TRY IT: Repeat every line below exactly, word for word.
■ ■ ■ ■ ■
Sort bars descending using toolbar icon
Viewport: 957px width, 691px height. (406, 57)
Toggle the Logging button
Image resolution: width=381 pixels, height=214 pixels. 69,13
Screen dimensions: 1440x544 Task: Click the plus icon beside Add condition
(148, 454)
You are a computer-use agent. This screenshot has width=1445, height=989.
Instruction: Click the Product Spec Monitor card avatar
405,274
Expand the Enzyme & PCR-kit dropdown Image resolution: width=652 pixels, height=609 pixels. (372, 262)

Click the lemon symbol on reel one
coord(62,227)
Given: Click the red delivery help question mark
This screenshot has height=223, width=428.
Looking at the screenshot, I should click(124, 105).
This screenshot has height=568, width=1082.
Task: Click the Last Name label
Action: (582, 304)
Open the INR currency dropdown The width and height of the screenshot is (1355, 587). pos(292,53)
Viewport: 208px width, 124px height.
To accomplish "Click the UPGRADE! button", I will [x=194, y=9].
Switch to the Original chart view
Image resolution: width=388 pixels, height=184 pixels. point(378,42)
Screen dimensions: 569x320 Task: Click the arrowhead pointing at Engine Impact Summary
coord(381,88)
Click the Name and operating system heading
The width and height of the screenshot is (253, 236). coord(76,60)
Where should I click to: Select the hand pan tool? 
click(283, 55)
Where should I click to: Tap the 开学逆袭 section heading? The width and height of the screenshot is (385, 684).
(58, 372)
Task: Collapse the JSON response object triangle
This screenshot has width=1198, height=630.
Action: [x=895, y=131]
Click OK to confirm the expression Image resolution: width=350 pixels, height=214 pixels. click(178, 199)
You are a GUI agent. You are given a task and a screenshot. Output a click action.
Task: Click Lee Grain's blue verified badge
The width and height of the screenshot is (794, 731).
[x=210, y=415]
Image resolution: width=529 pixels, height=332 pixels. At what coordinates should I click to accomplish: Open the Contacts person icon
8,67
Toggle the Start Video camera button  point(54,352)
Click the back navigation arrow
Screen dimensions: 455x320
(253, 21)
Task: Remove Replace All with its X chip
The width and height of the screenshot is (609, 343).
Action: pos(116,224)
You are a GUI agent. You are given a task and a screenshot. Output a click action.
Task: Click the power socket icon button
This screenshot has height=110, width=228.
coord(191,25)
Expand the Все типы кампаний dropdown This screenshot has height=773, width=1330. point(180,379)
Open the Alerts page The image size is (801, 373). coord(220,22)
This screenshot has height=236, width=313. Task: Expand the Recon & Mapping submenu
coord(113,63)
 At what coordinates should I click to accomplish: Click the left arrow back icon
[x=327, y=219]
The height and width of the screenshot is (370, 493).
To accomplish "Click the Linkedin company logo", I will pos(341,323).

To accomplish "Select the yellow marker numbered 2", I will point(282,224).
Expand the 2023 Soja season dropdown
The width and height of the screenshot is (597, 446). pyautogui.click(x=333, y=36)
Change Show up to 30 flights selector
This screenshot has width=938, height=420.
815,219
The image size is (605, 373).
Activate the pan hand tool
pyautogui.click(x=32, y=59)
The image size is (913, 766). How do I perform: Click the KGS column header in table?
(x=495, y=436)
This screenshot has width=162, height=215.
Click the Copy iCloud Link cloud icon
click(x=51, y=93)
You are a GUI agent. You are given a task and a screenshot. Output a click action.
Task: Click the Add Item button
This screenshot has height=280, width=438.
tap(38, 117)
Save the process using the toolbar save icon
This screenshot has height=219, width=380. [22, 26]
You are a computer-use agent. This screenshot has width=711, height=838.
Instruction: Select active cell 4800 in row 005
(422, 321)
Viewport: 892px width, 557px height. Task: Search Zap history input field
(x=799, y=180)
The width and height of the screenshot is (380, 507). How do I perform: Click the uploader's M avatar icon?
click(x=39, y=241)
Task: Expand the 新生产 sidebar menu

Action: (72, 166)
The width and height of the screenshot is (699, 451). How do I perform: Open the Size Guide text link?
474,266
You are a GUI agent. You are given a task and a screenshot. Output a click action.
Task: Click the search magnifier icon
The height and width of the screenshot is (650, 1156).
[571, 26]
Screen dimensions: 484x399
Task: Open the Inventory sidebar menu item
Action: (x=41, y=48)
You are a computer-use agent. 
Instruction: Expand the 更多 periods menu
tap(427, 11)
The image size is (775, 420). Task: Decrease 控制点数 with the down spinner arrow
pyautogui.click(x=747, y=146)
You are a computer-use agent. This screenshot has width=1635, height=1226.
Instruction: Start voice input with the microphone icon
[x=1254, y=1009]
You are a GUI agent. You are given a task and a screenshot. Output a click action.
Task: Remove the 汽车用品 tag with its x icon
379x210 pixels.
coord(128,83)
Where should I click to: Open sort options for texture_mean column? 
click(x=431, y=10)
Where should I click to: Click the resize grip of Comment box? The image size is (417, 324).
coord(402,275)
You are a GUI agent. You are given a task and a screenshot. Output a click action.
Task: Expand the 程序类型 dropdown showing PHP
■ ■ ■ ■ ■
ANSWER AREA:
Sort bars descending using toolbar icon
Viewport: 957px width, 691px height. (406, 57)
Toggle the Logging button
Image resolution: width=381 pixels, height=214 pixels. 69,13
Screen dimensions: 1440x544 Task: Click the plus icon beside Add condition
(148, 454)
You are a computer-use agent. This screenshot has width=1445, height=989.
Instruction: Click the Product Spec Monitor card avatar
405,274
Expand the Enzyme & PCR-kit dropdown Image resolution: width=652 pixels, height=609 pixels. (372, 262)

Click the lemon symbol on reel one
coord(62,227)
Given: Click the red delivery help question mark
This screenshot has height=223, width=428.
Looking at the screenshot, I should click(124, 105).
This screenshot has height=568, width=1082.
Task: Click the Last Name label
Action: (582, 304)
Open the INR currency dropdown The width and height of the screenshot is (1355, 587). pos(292,53)
Viewport: 208px width, 124px height.
To accomplish "Click the UPGRADE! button", I will [x=194, y=9].
Switch to the Original chart view
Image resolution: width=388 pixels, height=184 pixels. point(378,42)
Screen dimensions: 569x320 Task: Click the arrowhead pointing at Engine Impact Summary
coord(381,88)
Click the Name and operating system heading
The width and height of the screenshot is (253, 236). coord(76,60)
Where should I click to: Select the hand pan tool? 
click(283, 55)
Where should I click to: Tap the 开学逆袭 section heading? The width and height of the screenshot is (385, 684).
(58, 372)
Task: Collapse the JSON response object triangle
This screenshot has width=1198, height=630.
Action: [x=895, y=131]
Click OK to confirm the expression Image resolution: width=350 pixels, height=214 pixels. click(178, 199)
You are a GUI agent. You are given a task and a screenshot. Output a click action.
Task: Click Lee Grain's blue verified badge
The width and height of the screenshot is (794, 731).
[x=210, y=415]
Image resolution: width=529 pixels, height=332 pixels. At what coordinates should I click to accomplish: Open the Contacts person icon
8,67
Toggle the Start Video camera button  point(54,352)
Click the back navigation arrow
Screen dimensions: 455x320
(253, 21)
Task: Remove Replace All with its X chip
The width and height of the screenshot is (609, 343).
Action: pos(116,224)
You are a GUI agent. You are given a task and a screenshot. Output a click action.
Task: Click the power socket icon button
This screenshot has height=110, width=228.
coord(191,25)
Expand the Все типы кампаний dropdown This screenshot has height=773, width=1330. point(180,379)
Open the Alerts page The image size is (801, 373). coord(220,22)
This screenshot has height=236, width=313. Task: Expand the Recon & Mapping submenu
coord(113,63)
 At what coordinates should I click to accomplish: Click the left arrow back icon
[x=327, y=219]
The height and width of the screenshot is (370, 493).
To accomplish "Click the Linkedin company logo", I will pos(341,323).

To accomplish "Select the yellow marker numbered 2", I will point(282,224).
Expand the 2023 Soja season dropdown
The width and height of the screenshot is (597, 446). pyautogui.click(x=333, y=36)
Change Show up to 30 flights selector
This screenshot has width=938, height=420.
815,219
The image size is (605, 373).
Activate the pan hand tool
pyautogui.click(x=32, y=59)
The image size is (913, 766). How do I perform: Click the KGS column header in table?
(x=495, y=436)
This screenshot has width=162, height=215.
Click the Copy iCloud Link cloud icon
click(x=51, y=93)
You are a GUI agent. You are given a task and a screenshot. Output a click action.
Task: Click the Add Item button
This screenshot has height=280, width=438.
tap(38, 117)
Save the process using the toolbar save icon
This screenshot has height=219, width=380. [22, 26]
You are a computer-use agent. This screenshot has width=711, height=838.
Instruction: Select active cell 4800 in row 005
(422, 321)
Viewport: 892px width, 557px height. Task: Search Zap history input field
(x=799, y=180)
The width and height of the screenshot is (380, 507). How do I perform: Click the uploader's M avatar icon?
click(x=39, y=241)
Task: Expand the 新生产 sidebar menu

Action: (72, 166)
The width and height of the screenshot is (699, 451). How do I perform: Open the Size Guide text link?
474,266
You are a GUI agent. You are given a task and a screenshot. Output a click action.
Task: Click the search magnifier icon
The height and width of the screenshot is (650, 1156).
[571, 26]
Screen dimensions: 484x399
Task: Open the Inventory sidebar menu item
Action: (x=41, y=48)
You are a computer-use agent. 
Instruction: Expand the 更多 periods menu
tap(427, 11)
The image size is (775, 420). Task: Decrease 控制点数 with the down spinner arrow
pyautogui.click(x=747, y=146)
You are a computer-use agent. This screenshot has width=1635, height=1226.
Instruction: Start voice input with the microphone icon
[x=1254, y=1009]
You are a GUI agent. You are given a task and a screenshot. Output a click action.
Task: Remove the 汽车用品 tag with its x icon
379x210 pixels.
coord(128,83)
Where should I click to: Open sort options for texture_mean column? 
click(x=431, y=10)
Where should I click to: Click the resize grip of Comment box? The image size is (417, 324).
coord(402,275)
You are a GUI agent. You are given a task and a screenshot. Output a click action.
Task: Expand the 程序类型 dropdown showing PHP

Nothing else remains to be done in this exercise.